### YOUR TASK
Below is a listing. Write out exactly its lines between the one holding "For every named" and the one holding "E-mail: (1686, 757)", inclusive.
___ DATA RECORDS ___
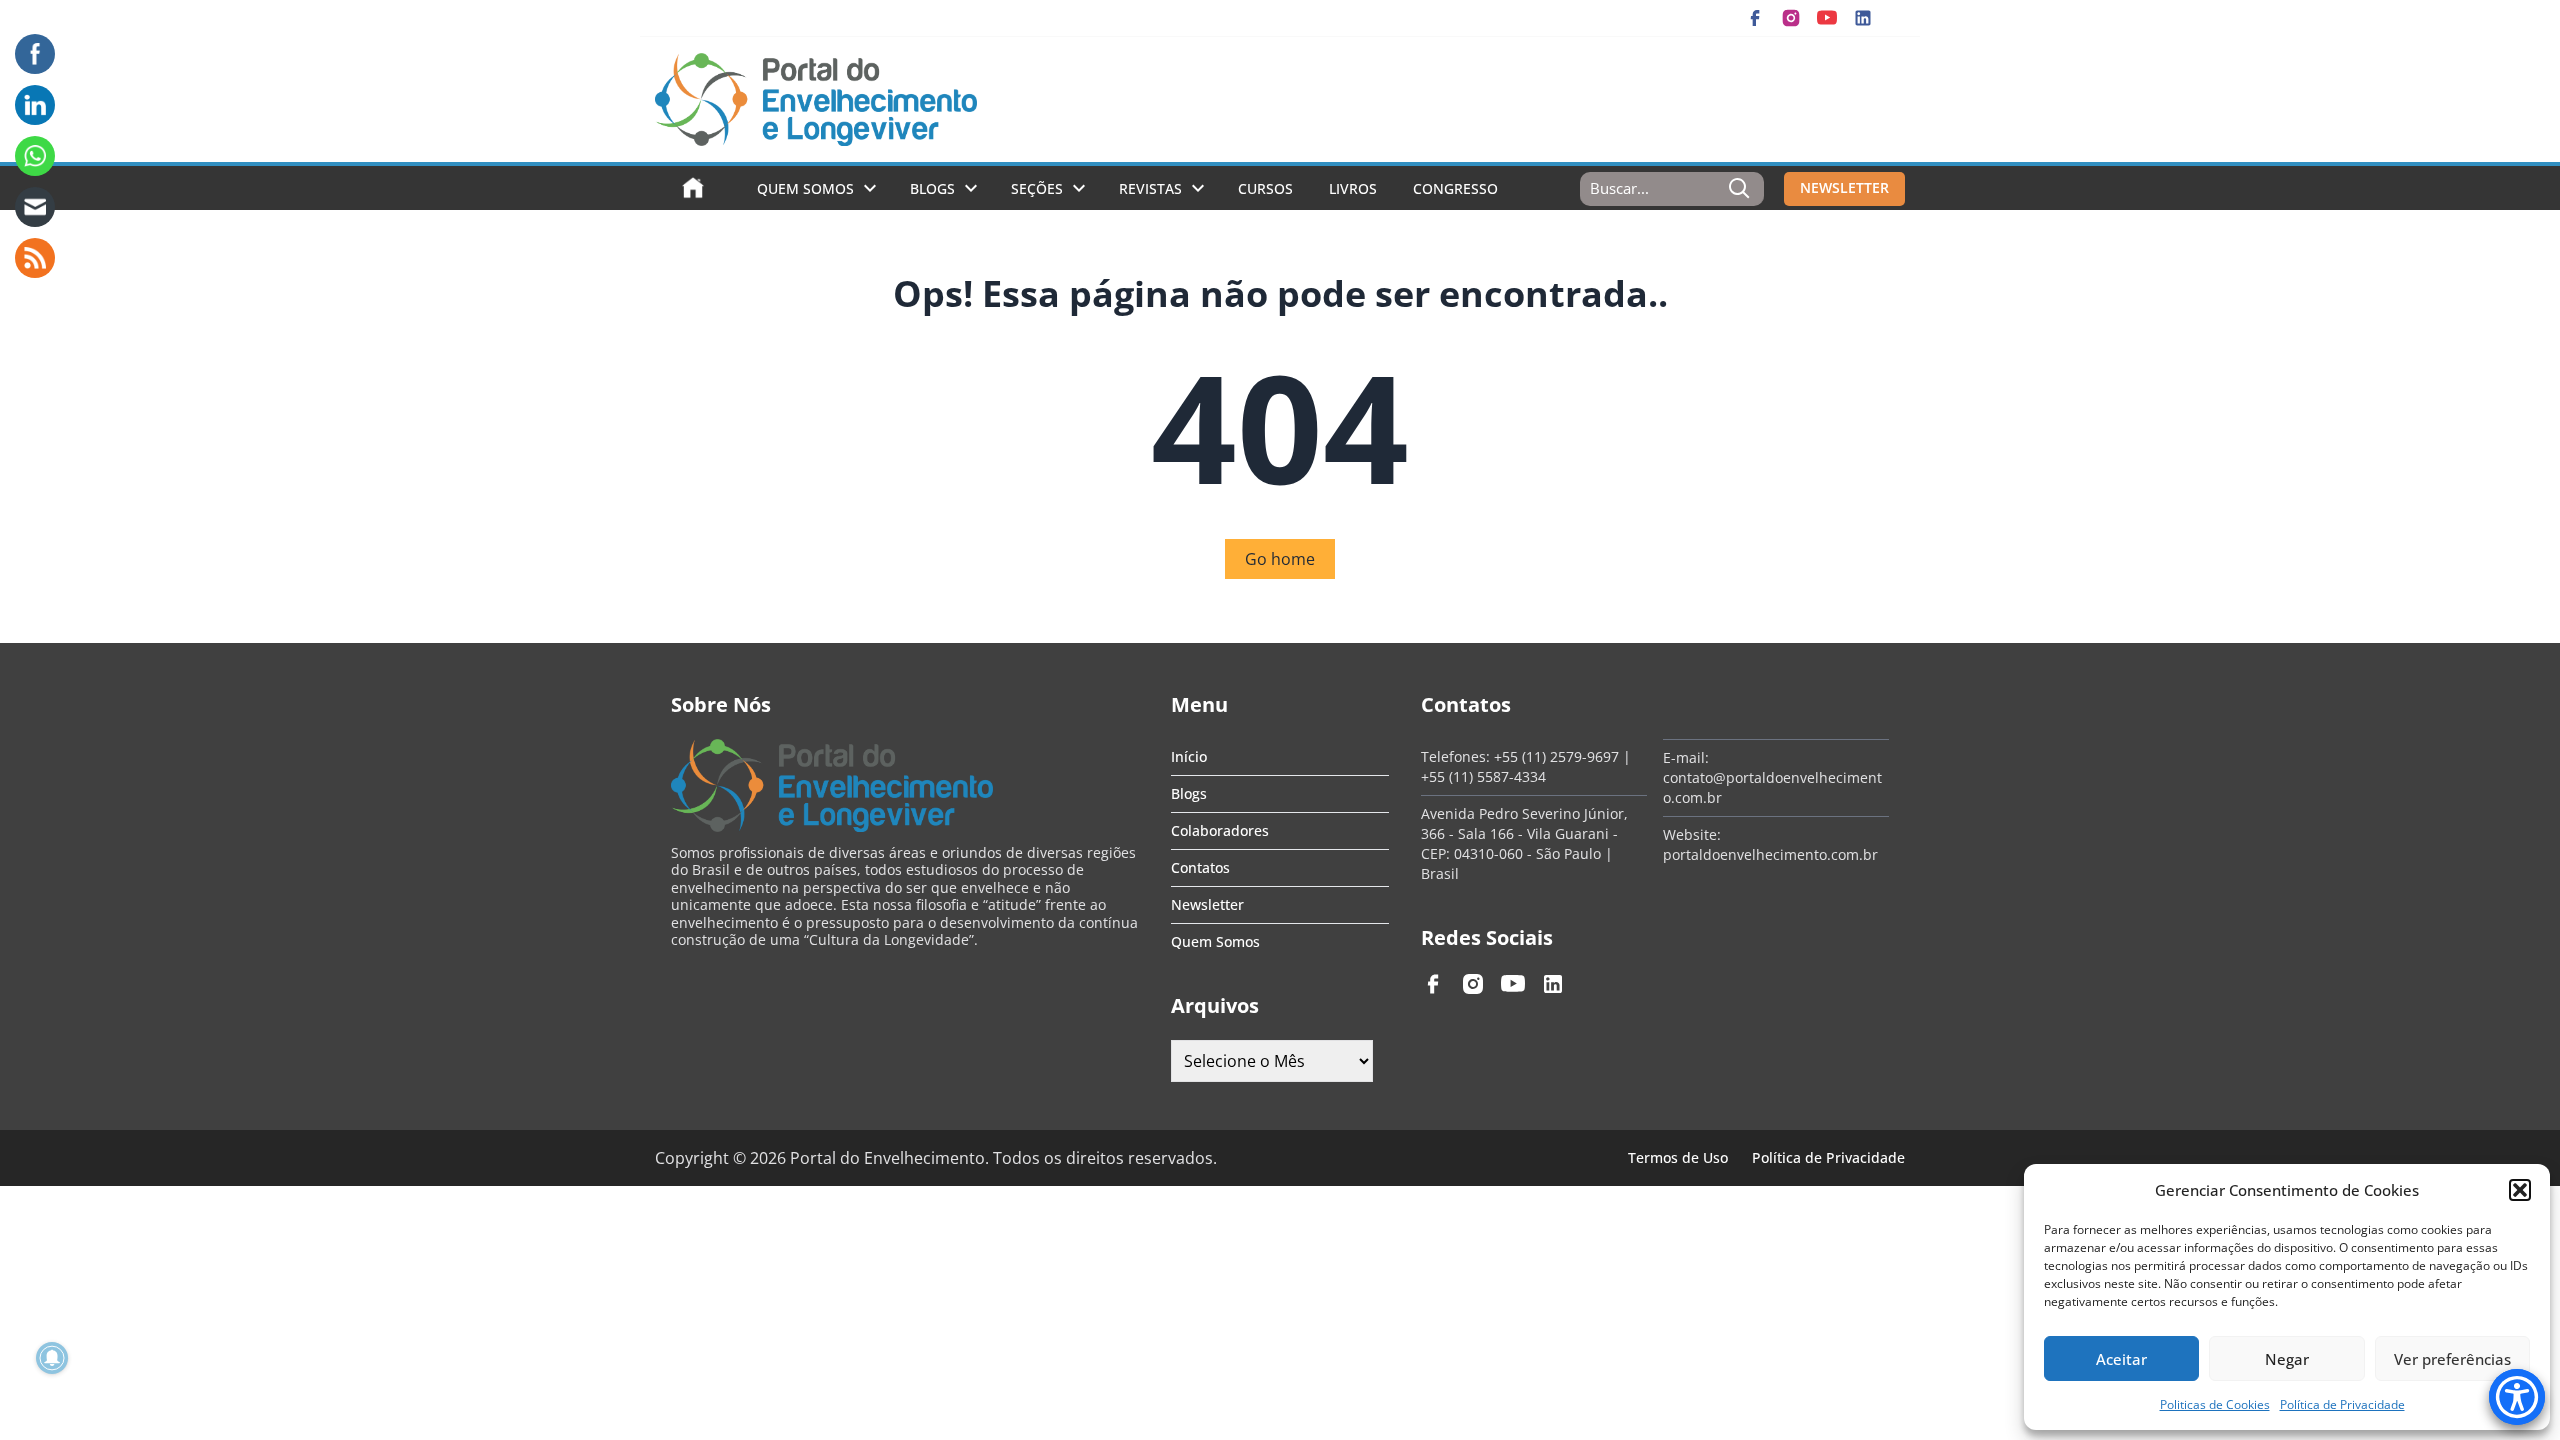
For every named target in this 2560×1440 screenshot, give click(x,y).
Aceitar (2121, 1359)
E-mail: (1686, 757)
___
___ DATA RECORDS ___
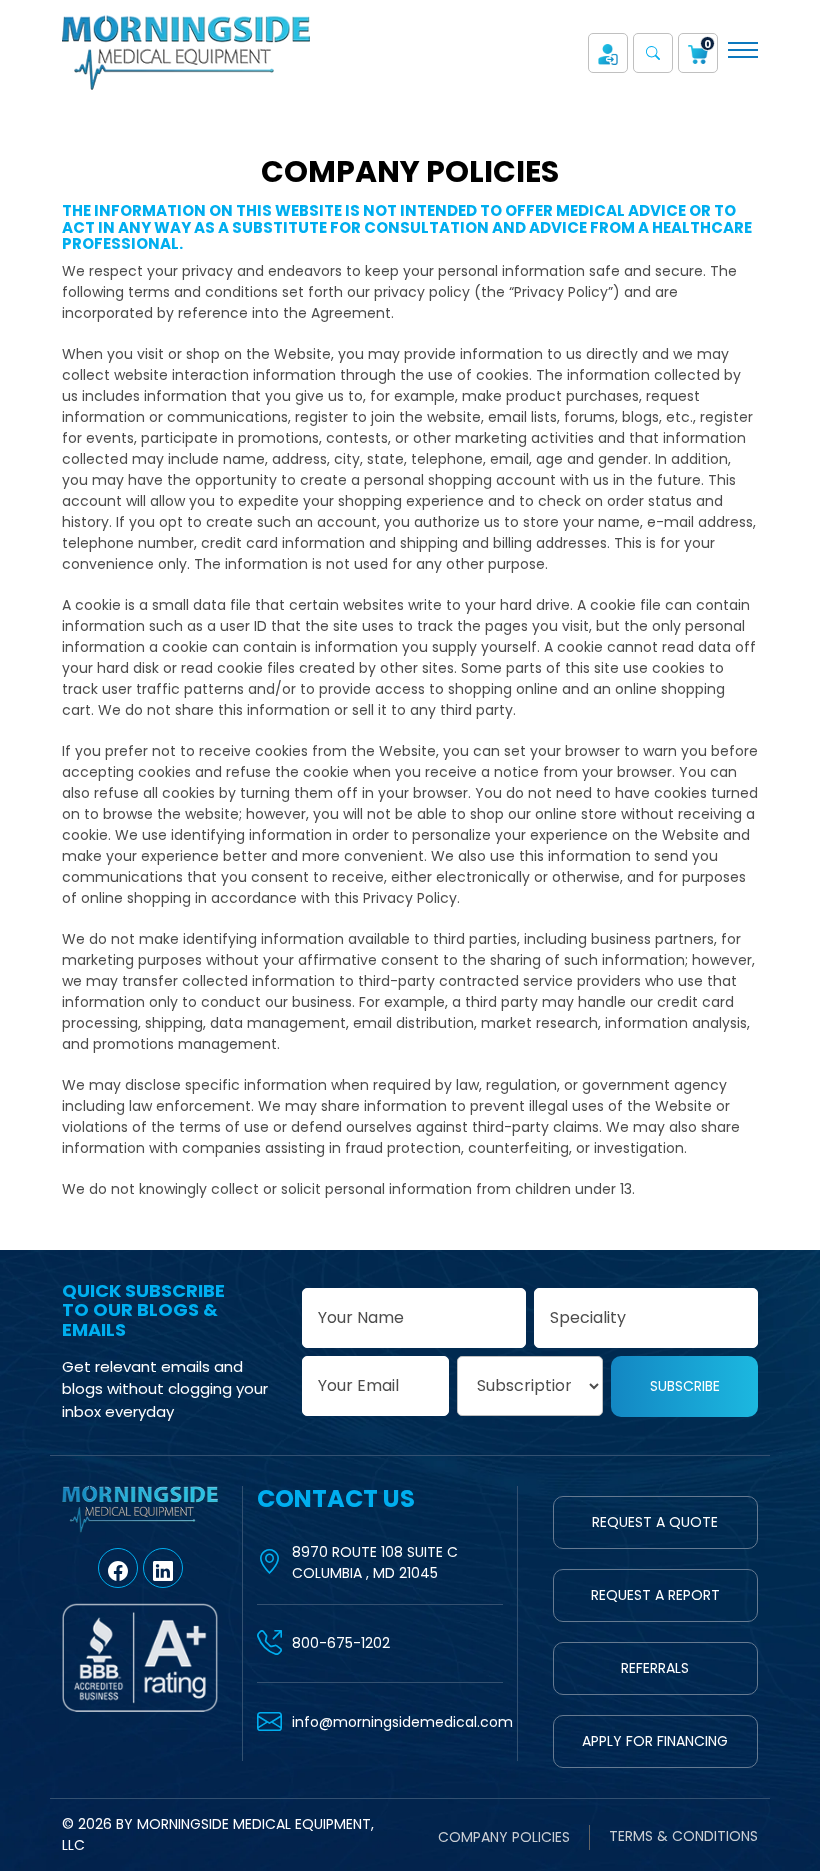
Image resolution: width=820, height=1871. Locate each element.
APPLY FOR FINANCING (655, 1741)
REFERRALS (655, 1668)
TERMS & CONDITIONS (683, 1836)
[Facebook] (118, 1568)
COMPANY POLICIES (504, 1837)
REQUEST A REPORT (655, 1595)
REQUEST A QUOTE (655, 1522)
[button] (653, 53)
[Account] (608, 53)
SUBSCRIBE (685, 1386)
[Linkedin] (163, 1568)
___
___ DATA RECORDS ___
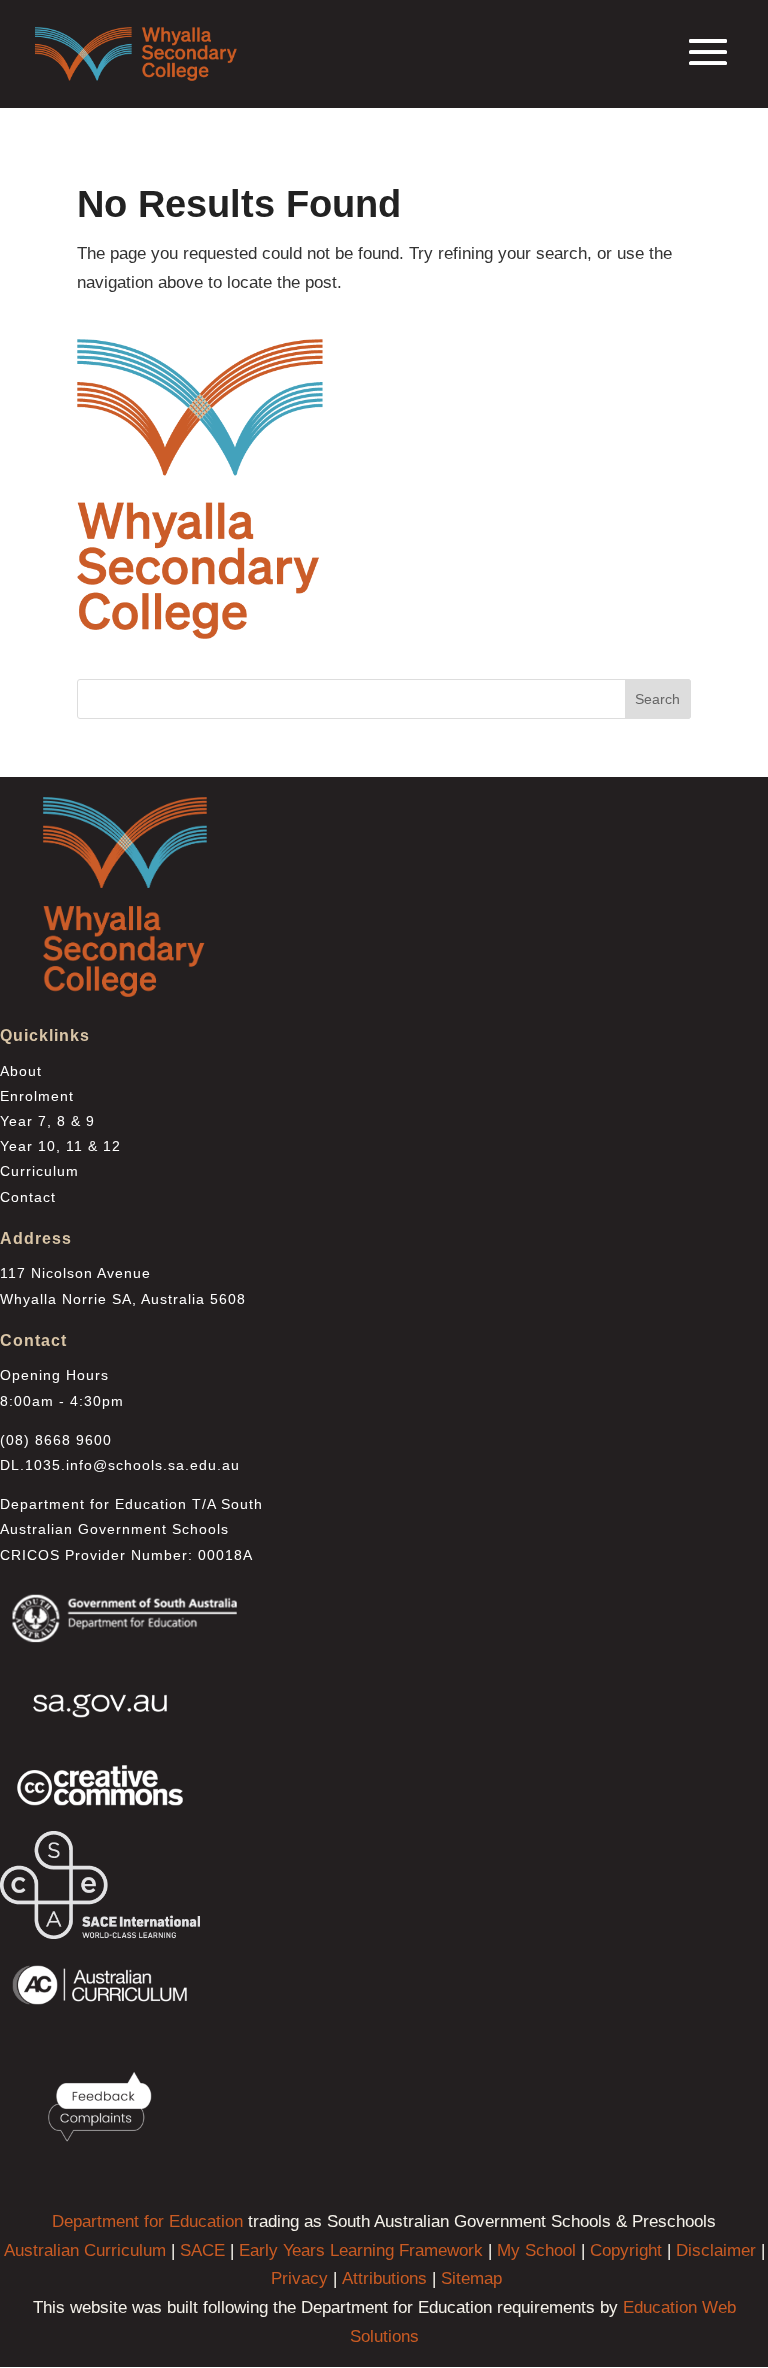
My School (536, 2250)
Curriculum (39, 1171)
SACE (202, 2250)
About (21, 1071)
___
### EXERCISE SOLUTION
For every named target in this 2560×1440 screenshot, give click(x,y).
Aceitar (2121, 1359)
E-mail: (1686, 757)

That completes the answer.